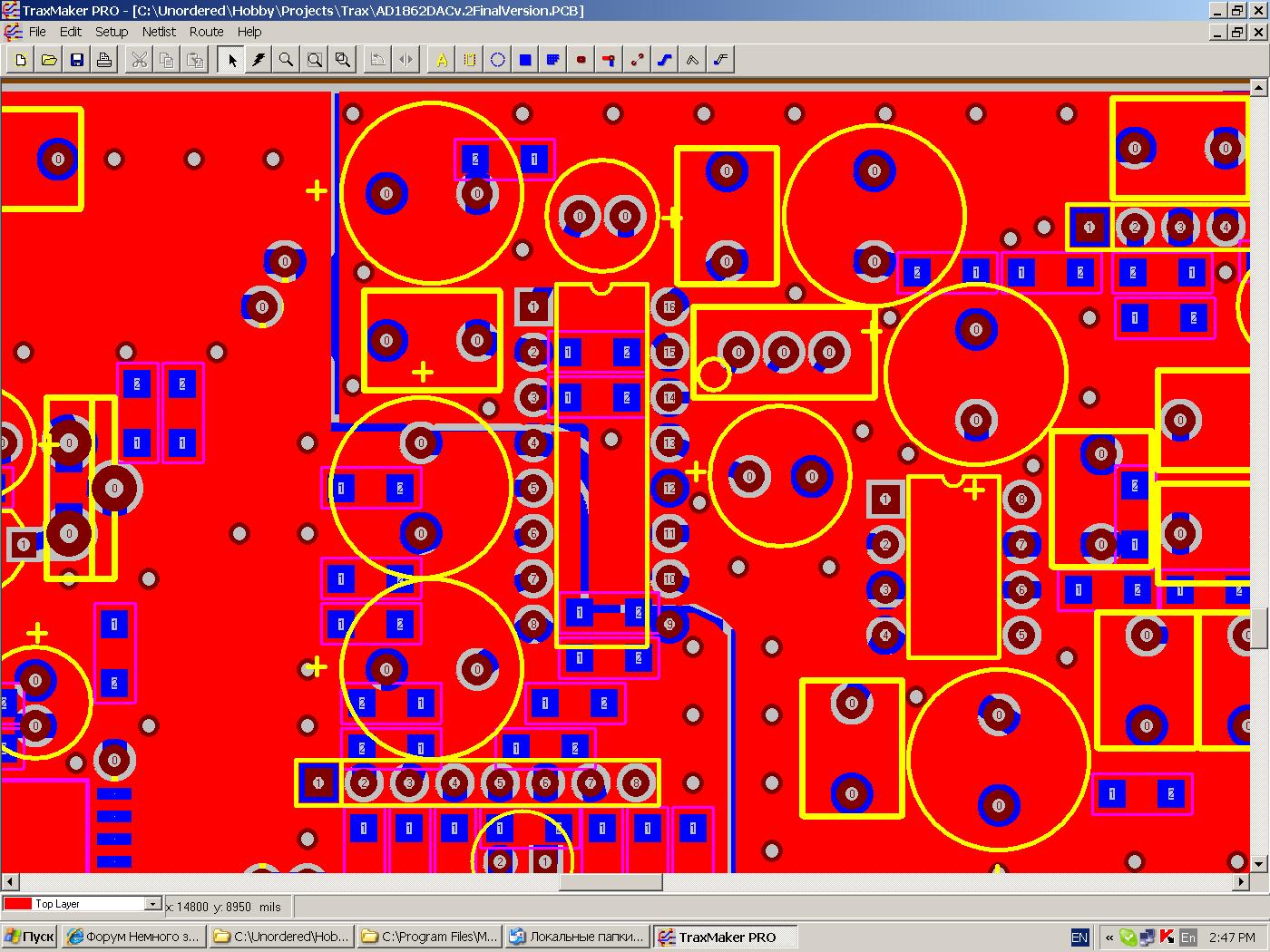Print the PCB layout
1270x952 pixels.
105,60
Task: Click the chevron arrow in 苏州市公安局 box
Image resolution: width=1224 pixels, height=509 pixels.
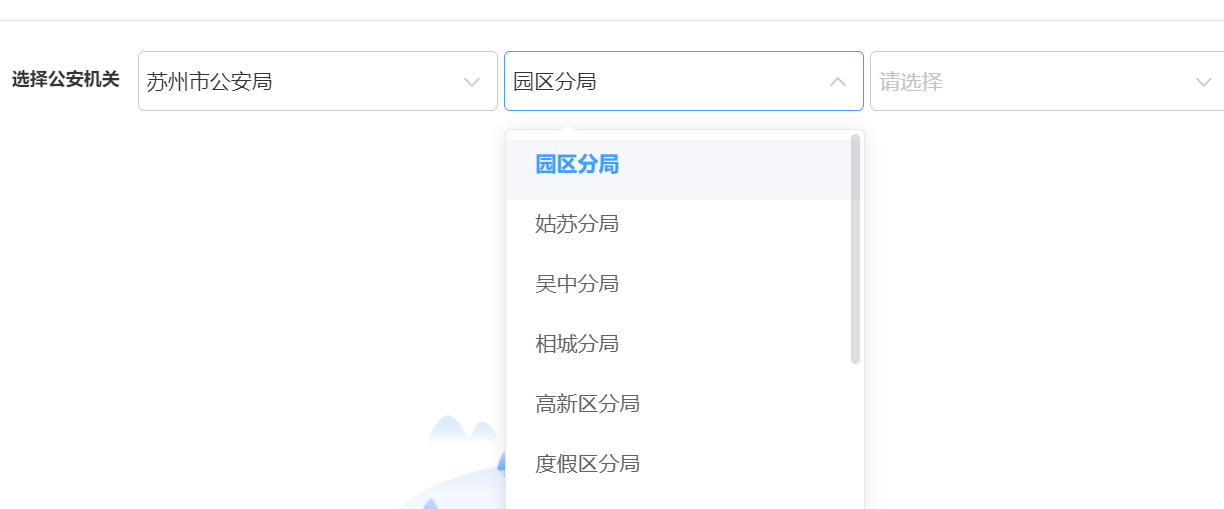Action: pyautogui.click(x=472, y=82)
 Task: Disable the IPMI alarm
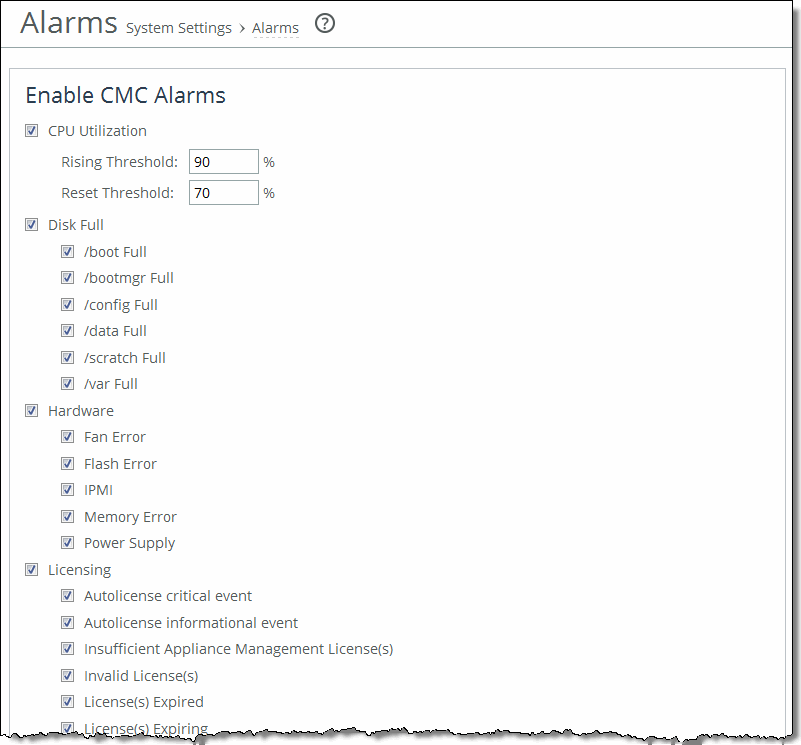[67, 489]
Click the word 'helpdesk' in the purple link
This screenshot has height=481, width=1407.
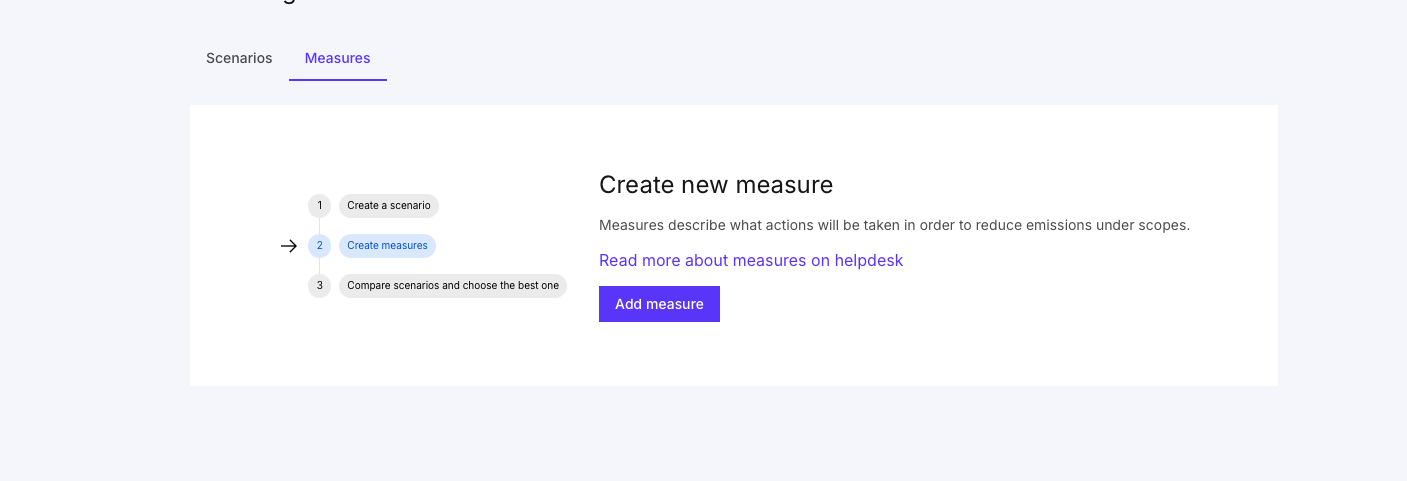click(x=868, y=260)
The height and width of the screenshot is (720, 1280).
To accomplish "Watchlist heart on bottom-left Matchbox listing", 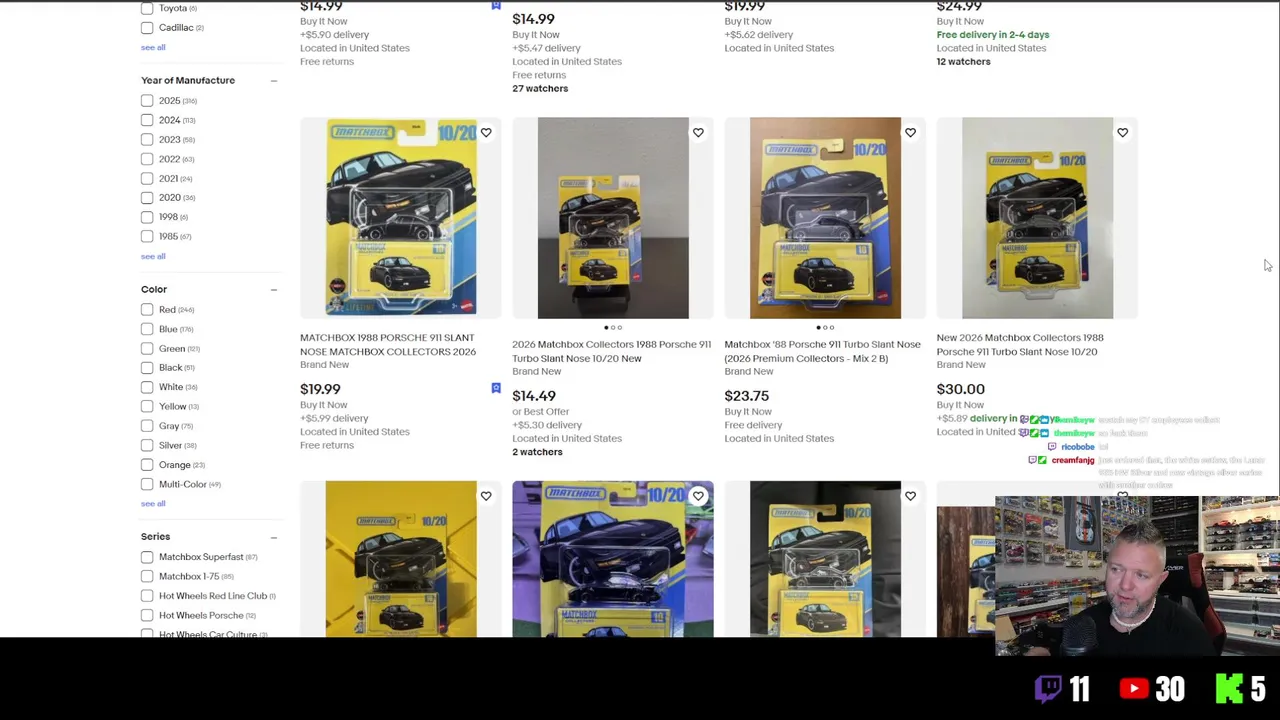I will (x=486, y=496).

--

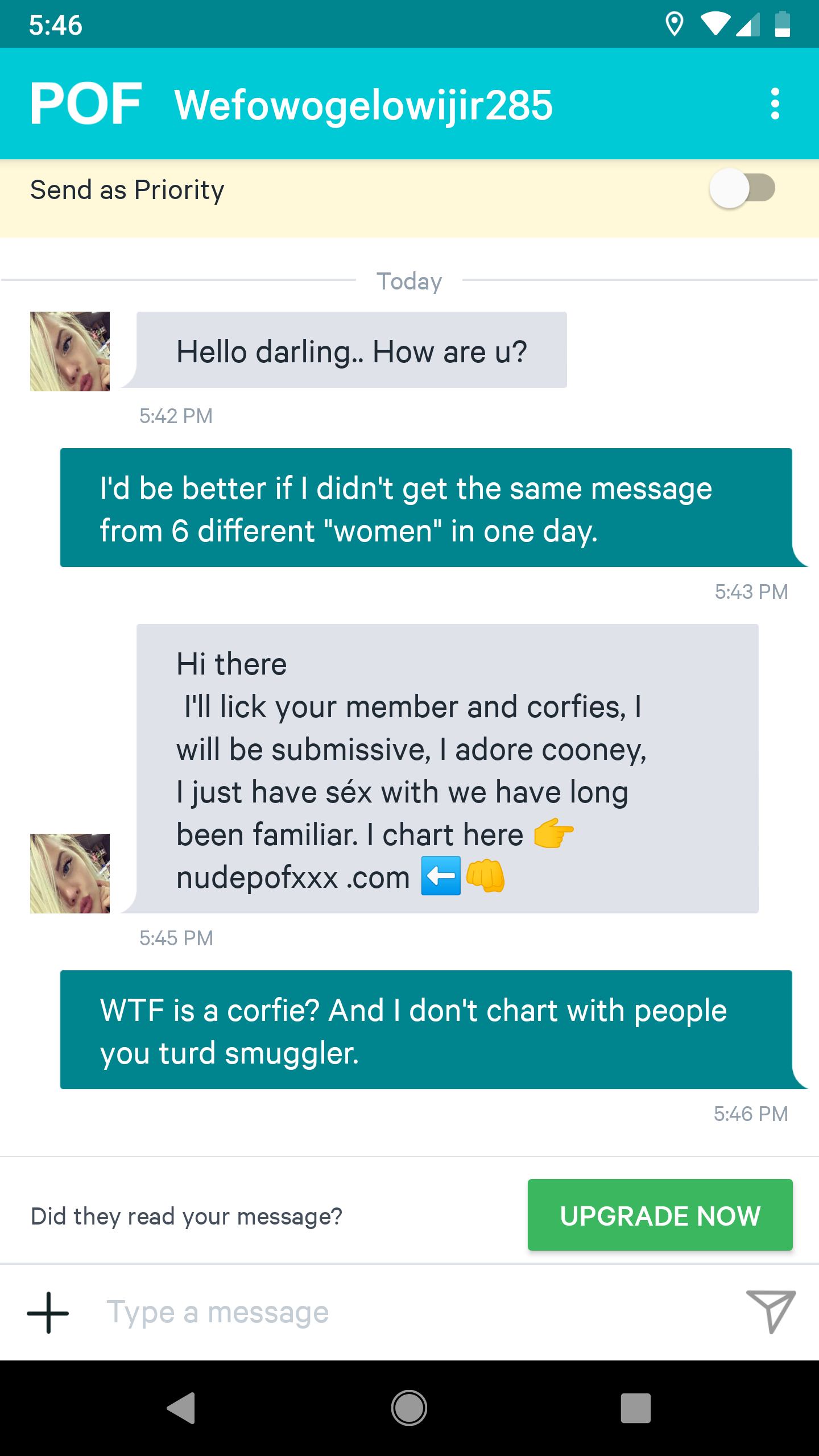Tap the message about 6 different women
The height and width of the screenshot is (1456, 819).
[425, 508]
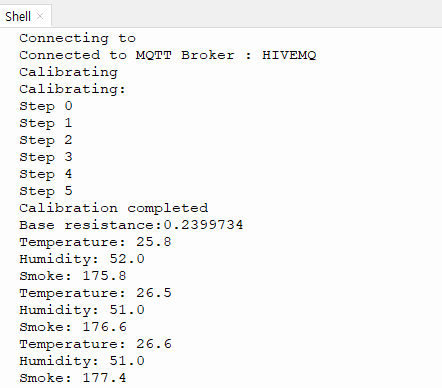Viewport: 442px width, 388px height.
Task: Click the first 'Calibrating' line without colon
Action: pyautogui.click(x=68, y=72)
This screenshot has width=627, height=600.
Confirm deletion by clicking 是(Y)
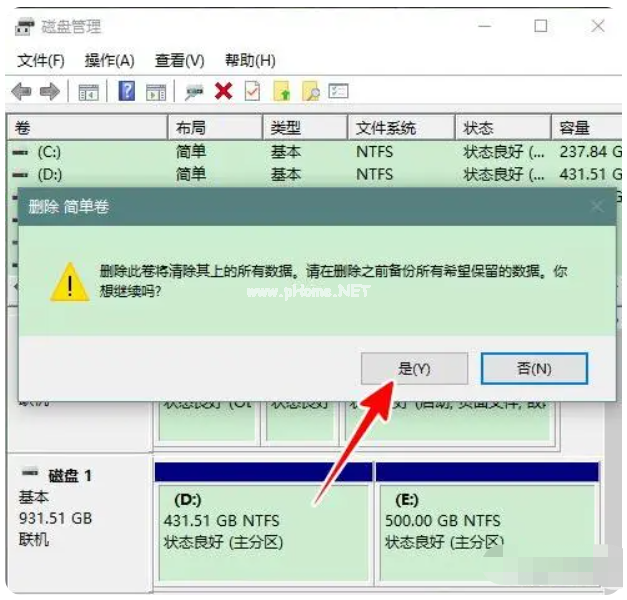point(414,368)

...

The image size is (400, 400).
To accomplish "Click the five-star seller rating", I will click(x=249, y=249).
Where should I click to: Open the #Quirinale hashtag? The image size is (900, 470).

* WHAT THE TASK REQUIRES *
Find the lines of the listing above that hold "size". Please copy them.

* OUTPUT FOR THIS EXERCISE *
The image size is (400, 400).
Where should I click to: Open the #Quirinale hashtag? The image size is (900, 470).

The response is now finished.